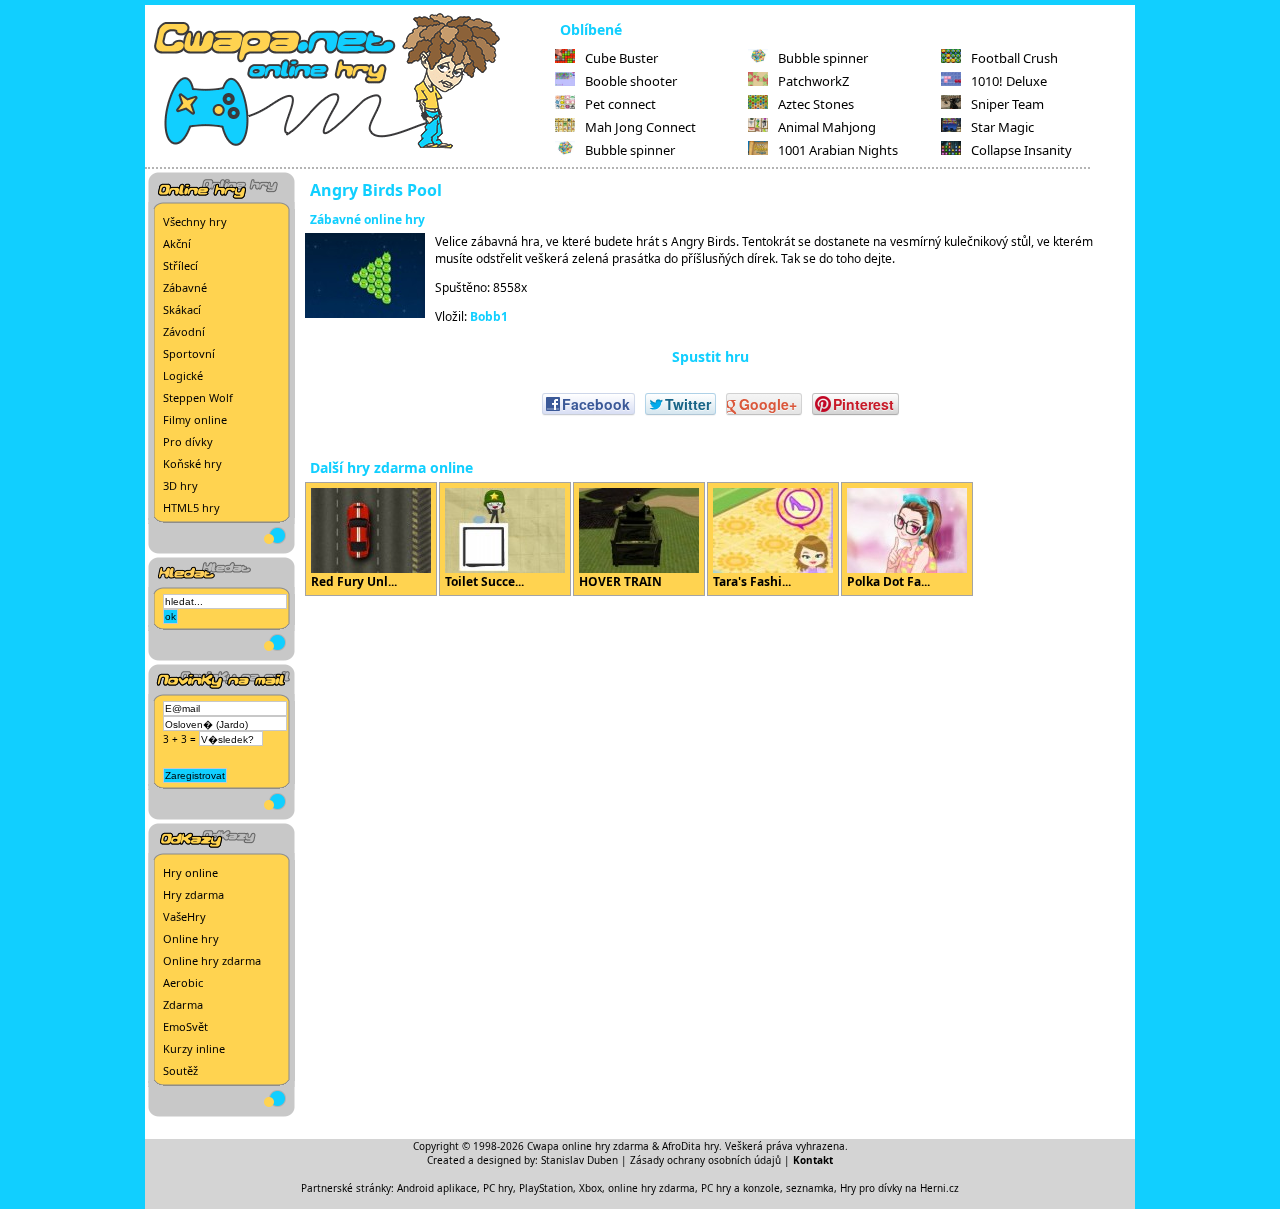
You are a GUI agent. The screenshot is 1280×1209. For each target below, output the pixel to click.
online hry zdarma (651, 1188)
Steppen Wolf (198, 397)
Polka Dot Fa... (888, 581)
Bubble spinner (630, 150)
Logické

□ □ □ □ □

| PROBLEM DESCRIPTION |
Exact copies of the lines from the one with "Steppen Wolf (198, 397)" through the final line of the listing should be returned, and no other lines.

| SOLVED EXERCISE |
Steppen Wolf (198, 397)
Polka Dot Fa... (888, 581)
Bubble spinner (630, 150)
Logické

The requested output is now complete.